The National Buddy Walk Program honors and celebrates individuals with Down syndrome in their communities.
The Public Awareness Initiatives bring new and positive presentations of Down syndrome to the public.
The Community Programs provide information and resources about Down syndrome.
Other Initiatives
NDSS holds an annual Times Square Video Presentation to highlight individuals with Down syndrome and promote acceptance and inclusion. Approximately 500 individuals from around the world are celebrated each year, in Times Square, during their hour-long video presentation.[7]
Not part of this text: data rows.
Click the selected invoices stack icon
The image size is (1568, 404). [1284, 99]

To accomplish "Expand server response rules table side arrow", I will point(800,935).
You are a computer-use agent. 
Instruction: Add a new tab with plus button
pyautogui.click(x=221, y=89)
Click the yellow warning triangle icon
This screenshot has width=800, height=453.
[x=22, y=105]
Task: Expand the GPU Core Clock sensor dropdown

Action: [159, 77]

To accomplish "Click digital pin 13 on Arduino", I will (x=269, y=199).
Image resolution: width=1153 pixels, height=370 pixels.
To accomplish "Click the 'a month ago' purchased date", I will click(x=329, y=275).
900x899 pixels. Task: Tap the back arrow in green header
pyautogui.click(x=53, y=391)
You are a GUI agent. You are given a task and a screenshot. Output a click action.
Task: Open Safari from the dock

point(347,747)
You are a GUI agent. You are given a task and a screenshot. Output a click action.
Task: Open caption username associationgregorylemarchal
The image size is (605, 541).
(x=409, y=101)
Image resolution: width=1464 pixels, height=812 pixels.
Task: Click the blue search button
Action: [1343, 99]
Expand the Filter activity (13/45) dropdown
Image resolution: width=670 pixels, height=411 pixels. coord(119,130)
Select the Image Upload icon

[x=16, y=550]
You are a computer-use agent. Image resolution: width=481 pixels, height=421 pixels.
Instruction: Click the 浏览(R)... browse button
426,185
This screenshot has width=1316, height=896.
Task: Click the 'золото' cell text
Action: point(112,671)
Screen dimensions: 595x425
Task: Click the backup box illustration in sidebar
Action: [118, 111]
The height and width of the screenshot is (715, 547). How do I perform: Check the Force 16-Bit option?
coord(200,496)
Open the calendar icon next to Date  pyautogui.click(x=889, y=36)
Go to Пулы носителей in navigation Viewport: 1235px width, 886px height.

NDSS has garnered recognition for its "National Advocacy & Policy Center's" legislative agenda. NDSS' advocacy team has worded to pass legislation intended to help people with Down syndrome overcome stated challenges.[8] This includes a bill 2021 bill that was introduced called "Charlotte Woodward Organ Transplant Discrimination Prevention Act". The Act's intent is to prevent transplant discrimination at the State and Federal level, against people with Down Syndrome.[9]
NDSS collaborated with
Mattel on their first
Barbie doll with Down Syndrome in 2023.[10]
Public Webinar
In January 2019, the NDSS offered a free public webinar on
facilitated communication held by
Christine Ashby.[11] This communication method is based on the theory that many people that are unable to speak and are not cognitively impaired, but are simply unable to produce the sounds for speech. A helper or "facilitator" assists by guiding the non-speaking person's hand over a keyboard. Many masked independent tests and studies have suggested that the facilitator is actually the one doing the typing, and not the person with the disability.
Stuart Vyse, reporting for Skeptical Inquirer, commented that "Given NDSS's mission of being 'The leading human rights organization for all individuals with Down syndrome,' it is not surprising the organization supports a communication method that [Christy] Ashby [PhD] described as a 'human right and a civil right.' Nonetheless, it is unfortunate that a leading Down syndrome advocacy group is promoting a belief system over evidence-based methods that work."[11]
Probability of conceiving a child with DS (maternal age)
Information provided by NDSS:
At age 20, 1 in 2000
At age 24, 1 in 1300
At age 25, 1 in 1200
At age 29, 1 in 950
At age 30, 1 in 900
At age 34, 1 in 450
At age 35, 1 in 350
At age 39, 1 in 150
At age 40, 1 in 100
At age 44, 1 in 40
At age 45, 1 in 30
At age 49, 1 in 10
Whose information can be found on their website.[12]